The strategy focus is not limited solely to customers from outside our organisation or
to the services that undertake front line roles in dealing with customers. The strategy
applies to all staff and services within our organisation even when the predominant
function of the service is seen as supporting the organisation.
Our definition of a customer is anyone who uses Council services whether voluntary
or mandatory.
Our definition of customer services is the experience the customer has at point of
contact with us.
We want to be a council where the customer knows what we offer, can get what they
want when they want it and can tell us what they think.

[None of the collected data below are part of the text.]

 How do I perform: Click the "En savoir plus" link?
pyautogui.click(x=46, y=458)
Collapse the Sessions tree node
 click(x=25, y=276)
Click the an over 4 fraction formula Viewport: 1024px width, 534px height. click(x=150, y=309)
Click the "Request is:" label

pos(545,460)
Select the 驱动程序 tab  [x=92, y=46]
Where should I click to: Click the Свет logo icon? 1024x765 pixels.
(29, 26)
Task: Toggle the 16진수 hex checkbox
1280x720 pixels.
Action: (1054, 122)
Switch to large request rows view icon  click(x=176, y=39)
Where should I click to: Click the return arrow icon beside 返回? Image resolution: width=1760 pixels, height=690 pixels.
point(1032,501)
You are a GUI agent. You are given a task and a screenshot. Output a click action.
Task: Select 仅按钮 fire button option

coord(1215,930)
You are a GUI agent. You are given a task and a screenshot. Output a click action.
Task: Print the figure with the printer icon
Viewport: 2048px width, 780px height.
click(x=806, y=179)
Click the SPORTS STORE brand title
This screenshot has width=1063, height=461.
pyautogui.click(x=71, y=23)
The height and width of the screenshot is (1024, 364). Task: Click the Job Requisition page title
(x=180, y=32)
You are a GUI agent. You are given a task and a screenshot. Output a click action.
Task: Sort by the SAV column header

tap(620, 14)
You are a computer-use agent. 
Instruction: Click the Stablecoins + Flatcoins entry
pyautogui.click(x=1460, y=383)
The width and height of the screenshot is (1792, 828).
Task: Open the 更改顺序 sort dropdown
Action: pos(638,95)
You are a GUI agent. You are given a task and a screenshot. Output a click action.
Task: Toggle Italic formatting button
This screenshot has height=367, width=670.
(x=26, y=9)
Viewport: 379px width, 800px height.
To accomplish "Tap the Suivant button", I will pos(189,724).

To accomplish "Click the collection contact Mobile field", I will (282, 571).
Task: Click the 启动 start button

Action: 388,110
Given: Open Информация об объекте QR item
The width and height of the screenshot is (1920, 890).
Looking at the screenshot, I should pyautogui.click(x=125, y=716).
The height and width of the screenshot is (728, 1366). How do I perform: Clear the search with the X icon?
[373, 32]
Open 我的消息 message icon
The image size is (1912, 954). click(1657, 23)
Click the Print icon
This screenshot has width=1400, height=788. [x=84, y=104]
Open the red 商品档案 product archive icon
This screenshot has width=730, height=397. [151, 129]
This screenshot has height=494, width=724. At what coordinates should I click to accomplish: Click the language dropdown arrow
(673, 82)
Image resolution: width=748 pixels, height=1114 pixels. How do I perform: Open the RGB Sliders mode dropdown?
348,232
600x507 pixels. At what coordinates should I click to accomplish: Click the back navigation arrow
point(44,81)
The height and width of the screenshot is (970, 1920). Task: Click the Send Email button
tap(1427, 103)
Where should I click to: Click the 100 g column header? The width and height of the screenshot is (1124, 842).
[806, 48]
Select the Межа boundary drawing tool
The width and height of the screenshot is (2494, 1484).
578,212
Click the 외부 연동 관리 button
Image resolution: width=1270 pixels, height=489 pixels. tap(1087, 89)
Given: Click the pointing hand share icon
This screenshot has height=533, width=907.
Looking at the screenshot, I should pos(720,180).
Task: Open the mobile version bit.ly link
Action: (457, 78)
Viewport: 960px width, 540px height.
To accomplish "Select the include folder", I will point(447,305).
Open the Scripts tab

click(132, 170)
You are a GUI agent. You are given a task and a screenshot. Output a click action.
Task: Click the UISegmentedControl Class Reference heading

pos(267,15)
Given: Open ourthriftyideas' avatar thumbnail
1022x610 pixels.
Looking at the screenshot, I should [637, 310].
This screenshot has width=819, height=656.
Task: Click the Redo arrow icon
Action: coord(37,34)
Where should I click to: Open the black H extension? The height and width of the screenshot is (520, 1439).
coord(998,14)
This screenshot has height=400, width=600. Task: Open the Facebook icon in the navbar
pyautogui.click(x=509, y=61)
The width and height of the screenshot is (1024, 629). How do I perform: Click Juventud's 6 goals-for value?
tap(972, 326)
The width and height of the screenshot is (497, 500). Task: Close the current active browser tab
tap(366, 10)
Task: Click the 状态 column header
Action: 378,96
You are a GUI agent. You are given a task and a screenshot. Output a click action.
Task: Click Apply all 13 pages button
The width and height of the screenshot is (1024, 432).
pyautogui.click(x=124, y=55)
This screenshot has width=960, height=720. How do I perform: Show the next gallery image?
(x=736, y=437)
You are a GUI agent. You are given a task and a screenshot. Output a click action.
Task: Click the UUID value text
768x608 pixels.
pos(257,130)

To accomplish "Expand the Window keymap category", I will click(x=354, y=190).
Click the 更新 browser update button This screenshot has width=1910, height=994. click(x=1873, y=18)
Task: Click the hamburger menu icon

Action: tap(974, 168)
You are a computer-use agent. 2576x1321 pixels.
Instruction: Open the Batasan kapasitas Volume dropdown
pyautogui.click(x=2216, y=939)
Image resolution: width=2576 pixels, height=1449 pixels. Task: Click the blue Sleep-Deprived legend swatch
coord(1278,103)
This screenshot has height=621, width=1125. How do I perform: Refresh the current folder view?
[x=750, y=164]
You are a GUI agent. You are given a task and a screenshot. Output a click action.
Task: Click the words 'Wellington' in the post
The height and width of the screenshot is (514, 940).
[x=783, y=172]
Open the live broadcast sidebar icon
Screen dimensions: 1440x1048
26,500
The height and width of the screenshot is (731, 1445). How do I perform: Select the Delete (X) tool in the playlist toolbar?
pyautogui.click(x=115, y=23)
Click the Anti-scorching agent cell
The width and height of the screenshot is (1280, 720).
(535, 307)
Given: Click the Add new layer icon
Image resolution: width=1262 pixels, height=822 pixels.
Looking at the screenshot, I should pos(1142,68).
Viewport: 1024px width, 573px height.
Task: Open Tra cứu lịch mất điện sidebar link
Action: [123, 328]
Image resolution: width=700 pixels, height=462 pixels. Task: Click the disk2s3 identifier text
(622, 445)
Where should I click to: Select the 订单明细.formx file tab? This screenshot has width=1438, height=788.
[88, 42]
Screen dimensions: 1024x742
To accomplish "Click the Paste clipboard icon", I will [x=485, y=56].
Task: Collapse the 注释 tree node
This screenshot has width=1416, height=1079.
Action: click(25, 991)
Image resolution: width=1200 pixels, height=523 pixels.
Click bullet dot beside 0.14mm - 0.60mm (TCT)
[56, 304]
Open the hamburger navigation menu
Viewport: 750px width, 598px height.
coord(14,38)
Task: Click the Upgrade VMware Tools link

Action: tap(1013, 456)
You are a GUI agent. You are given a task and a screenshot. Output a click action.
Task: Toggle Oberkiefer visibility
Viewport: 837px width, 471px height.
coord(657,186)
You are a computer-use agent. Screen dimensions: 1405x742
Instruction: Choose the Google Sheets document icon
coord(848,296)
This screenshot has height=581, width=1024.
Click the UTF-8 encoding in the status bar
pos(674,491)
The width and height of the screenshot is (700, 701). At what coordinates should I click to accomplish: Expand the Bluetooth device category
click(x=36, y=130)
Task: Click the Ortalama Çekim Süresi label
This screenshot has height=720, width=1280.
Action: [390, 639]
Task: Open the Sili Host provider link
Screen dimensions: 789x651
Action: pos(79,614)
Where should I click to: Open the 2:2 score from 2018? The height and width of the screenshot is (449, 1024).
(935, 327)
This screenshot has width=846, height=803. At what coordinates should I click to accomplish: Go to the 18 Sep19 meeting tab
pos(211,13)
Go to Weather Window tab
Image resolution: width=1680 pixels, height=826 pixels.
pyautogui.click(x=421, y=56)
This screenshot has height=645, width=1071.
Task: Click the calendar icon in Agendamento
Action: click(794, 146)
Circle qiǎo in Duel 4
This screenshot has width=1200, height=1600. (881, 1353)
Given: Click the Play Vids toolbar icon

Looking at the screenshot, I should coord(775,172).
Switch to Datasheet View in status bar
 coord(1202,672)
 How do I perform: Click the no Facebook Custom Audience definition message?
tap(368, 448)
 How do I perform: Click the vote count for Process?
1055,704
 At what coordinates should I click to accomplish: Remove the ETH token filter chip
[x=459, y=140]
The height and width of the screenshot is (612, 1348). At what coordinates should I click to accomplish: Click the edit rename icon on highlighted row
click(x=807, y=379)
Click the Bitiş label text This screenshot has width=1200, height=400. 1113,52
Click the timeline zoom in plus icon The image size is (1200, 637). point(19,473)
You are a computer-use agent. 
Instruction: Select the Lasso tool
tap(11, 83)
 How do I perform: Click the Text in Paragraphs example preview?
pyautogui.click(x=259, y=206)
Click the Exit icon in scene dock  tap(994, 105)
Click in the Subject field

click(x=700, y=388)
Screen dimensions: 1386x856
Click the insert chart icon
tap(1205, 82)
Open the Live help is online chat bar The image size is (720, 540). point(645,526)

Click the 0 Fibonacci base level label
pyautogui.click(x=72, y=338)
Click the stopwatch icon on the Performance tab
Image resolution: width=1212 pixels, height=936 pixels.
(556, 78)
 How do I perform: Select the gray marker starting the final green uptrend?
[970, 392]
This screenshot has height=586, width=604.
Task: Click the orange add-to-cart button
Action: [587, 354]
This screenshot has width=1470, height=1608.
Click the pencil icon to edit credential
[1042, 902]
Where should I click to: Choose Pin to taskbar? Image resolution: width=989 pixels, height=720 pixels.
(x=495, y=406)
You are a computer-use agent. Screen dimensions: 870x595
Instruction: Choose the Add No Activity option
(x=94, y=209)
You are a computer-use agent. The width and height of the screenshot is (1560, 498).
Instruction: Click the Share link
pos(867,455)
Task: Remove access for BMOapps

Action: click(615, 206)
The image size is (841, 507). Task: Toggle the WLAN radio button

We want to be a council that continually uses customer feedback and insight to
deliver improved services.
The Customer Management Strategy considers how the council will respond to the
needs and wants of our customers from their perspective by providing mechanisms
that will:
support service improvement and decision making
improve access to the council, its services and the services of partners; and
inform and communicate with residents in the right ways
We recognise that customers want their enquiries resolved first time. They also
expect the information and advice they are given to be correct; they want to be
treated well; they want us to know who they are and use what we know about them
properly; they want a choice of access channels; they want us to work with partners if
this provides better services and/or reduces the cost of service provision; and they
want a say in how we do all of that.
We need to ensure that we reflect on local needs, recognising the unique nature of
our communities and the individuals within them.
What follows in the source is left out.